It’s Veterans Day here in the U.S., and I have the day off from work. I had a delicious sleep last night–none of that waking-up-multiple-times-in-the-middle-of-the-night nonsense–and I lingered in bed (what a luxury) as I caught up on some emails and some blog posts. One post made me laugh out loud because it rekindled some thoughts I was having just last night.
The post is When Other People’s Opinions Don’t Matter from Writer Unboxed. The gist is that we can (and should) follow our dreams and passions and be wary of people who might (intentionally or not) inject their unkind or unnecessary criticisms into our creative universe. Everyone is entitled to an opinion, but we don’t need to please everyone…we need to please those who matter. And for me, I’ve decided that I matter.
I’ve invested time, energy, and money into my passions (writing, photography, blogging, etc.). Most of the time I don’t make money from doing these things, and when I do, it’s not enough to cover the cost of what I put into the endeavor. So why keep doing it? Because I love it. It brings me joy. Maybe some other people enjoy my work (I do hope so), but negative reviews or low sales aren’t on my horizon. Frankly, I don’t have time to deal with negativity, and why should I? Why should you?
Perhaps it’s your inner critic who’s whispering harsh words in your head, cultivating doubt and regret. This is when I encourage you to give your inner critic a big hug; thank him or her for keeping you safe in certain situations and keeping you grounded in life; then tell your inner critic sweetly and genuinely that, in matters of creativity, to kindly f*** off.
Last night I painted my first watercolor. I loved the environment: everyone in the small room encouraged each other and praised each other’s work. We voiced which colors we liked on someone else’s palette. We noted which dew drops looked so real you felt you could pluck them off the leaf. I was a complete beginner, and the instructor and the women around me gave me advice when I got stuck. Watercolor is magical…if you think you’ve made a mistake, there are multiple ways you can go about fixing things.
You can tell by my final work that I’m not a professional painter. My pencil sketch was a little too dark, one leaf looks humorously misshapen, and I didn’t catch on to all the techniques that were being utilized (I thought too late in the game that I’d like to add salt to my paint to take some color out and make some frost-like patterns in the watercolor…it didn’t work, and I ended up using a hair dryer to dry my soaked paper).
Nevertheless, I’m fiercely proud of my little watercolor. I can’t wait to do another. My husband complimented my work when I brought it home and said it was a shame I didn’t start sooner in life so I could have learned more about painting. I smiled and sweetly disagreed. In my opinion (which might matter to you or might not), it’s never too late to start pursuing a passion. I may never become a master painter who shows my work in galleries and sells small canvases for hundreds of thousands of dollars, but who says I can’t paint and derive pleasure from doing so? I don’t have a degree in English or creative writing or anything remotely related, but I wrote a book and it just became available as a paperback this week. I have a keyboard in my home and I love to play on it when I have time. Because I have so many other passions and projects and responsibilities, I don’t play as often as I like. But would I chuck out my keyboard and say, “Forget the piano!” because I don’t get to practice as much as I wish? Of course not. (My husband, by the way, is a huge supporter of my passions–every single one of them.)

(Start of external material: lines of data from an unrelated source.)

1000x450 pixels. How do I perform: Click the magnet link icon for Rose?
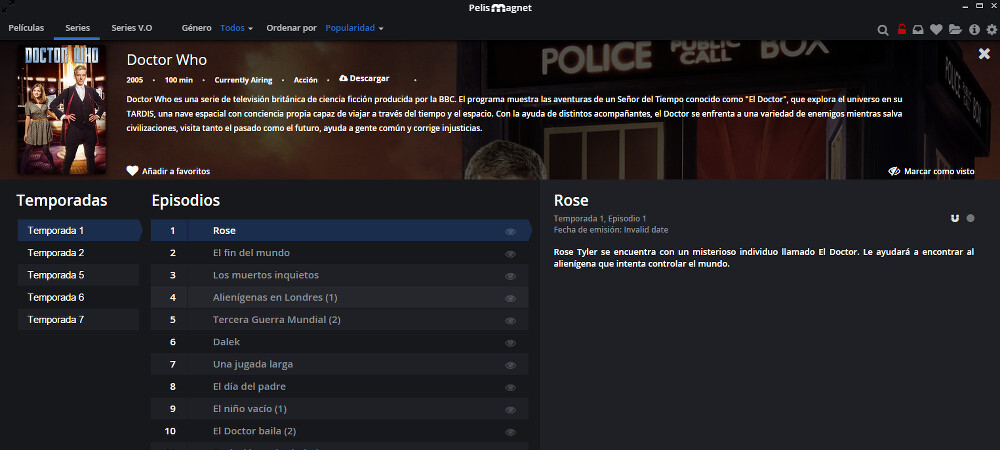click(955, 218)
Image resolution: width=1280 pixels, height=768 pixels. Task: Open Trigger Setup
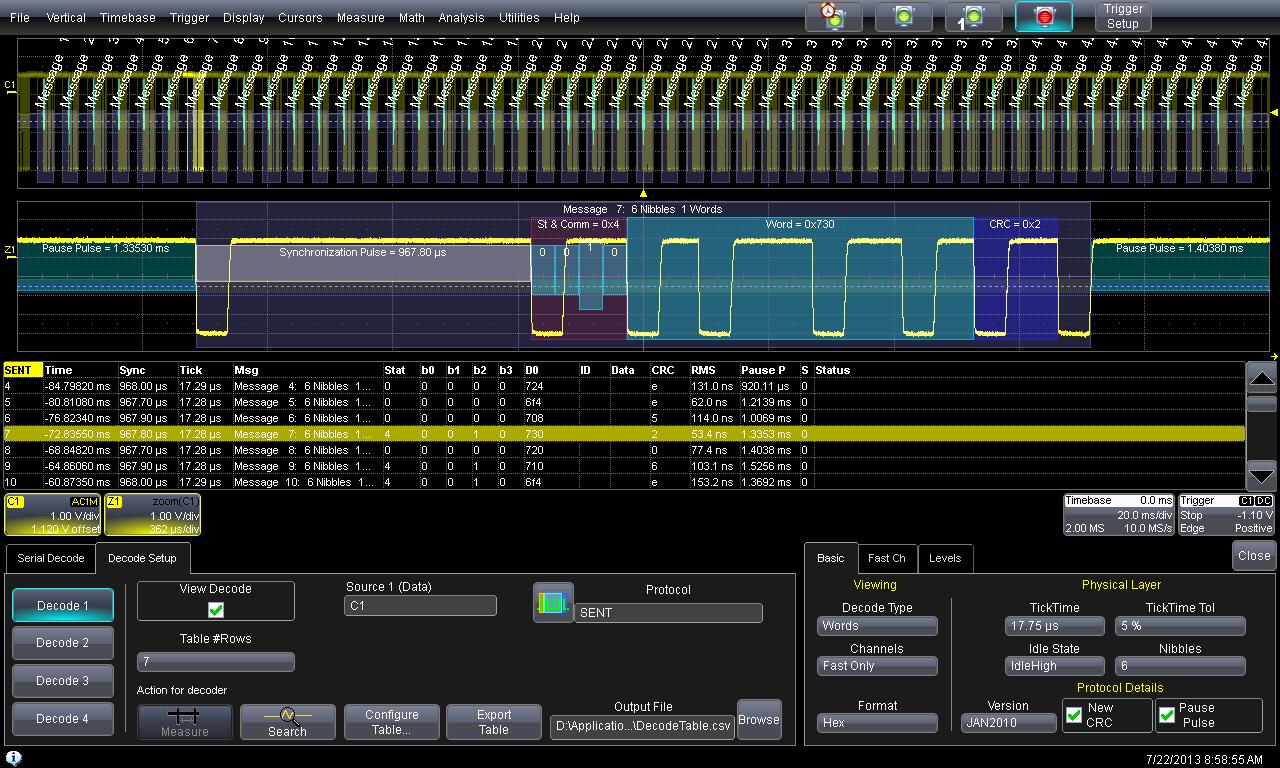point(1122,17)
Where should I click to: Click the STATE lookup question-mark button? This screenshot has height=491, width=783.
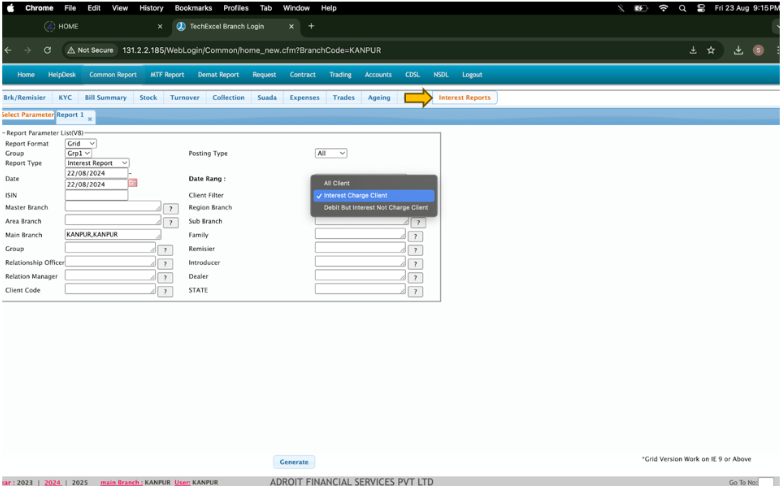(x=415, y=290)
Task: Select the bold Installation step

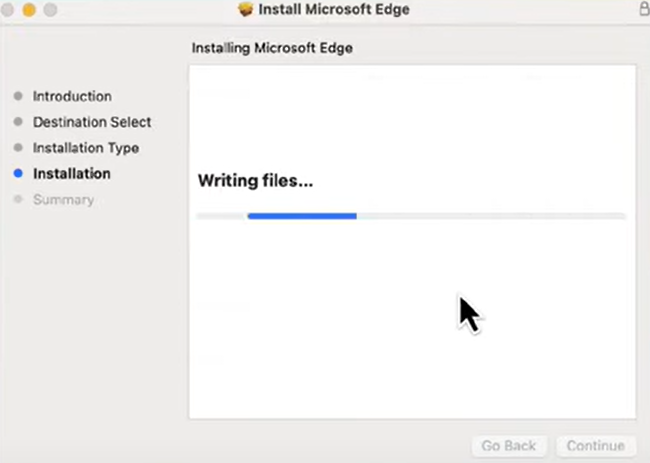Action: click(72, 174)
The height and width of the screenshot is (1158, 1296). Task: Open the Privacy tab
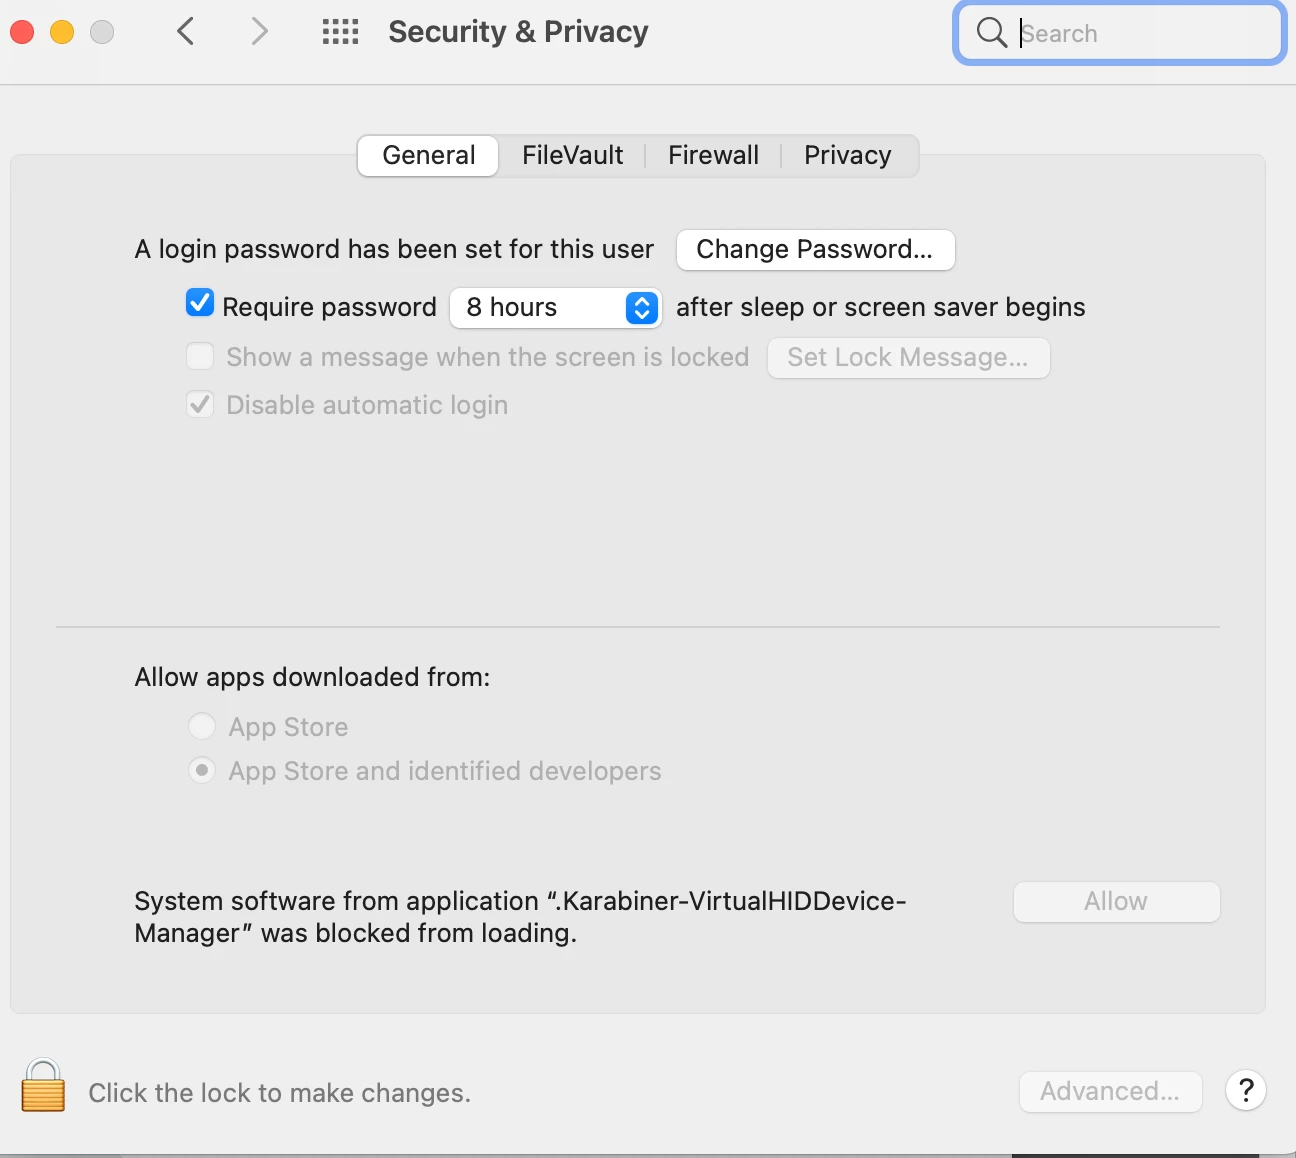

Don’t let your critics, inner or outer, let you believe that you shouldn’t be doing something because you aren’t good enough or you started too late. Look at Misty Copeland, one of the greatest ballerinas of our time, who got a late start. And remember that you don’t have to be the greatest at anything. Do your best work and savor the experience.
So I’ll ask you: is there something you love to do or would love to do? And if you’re not already doing it, what’s stopping you?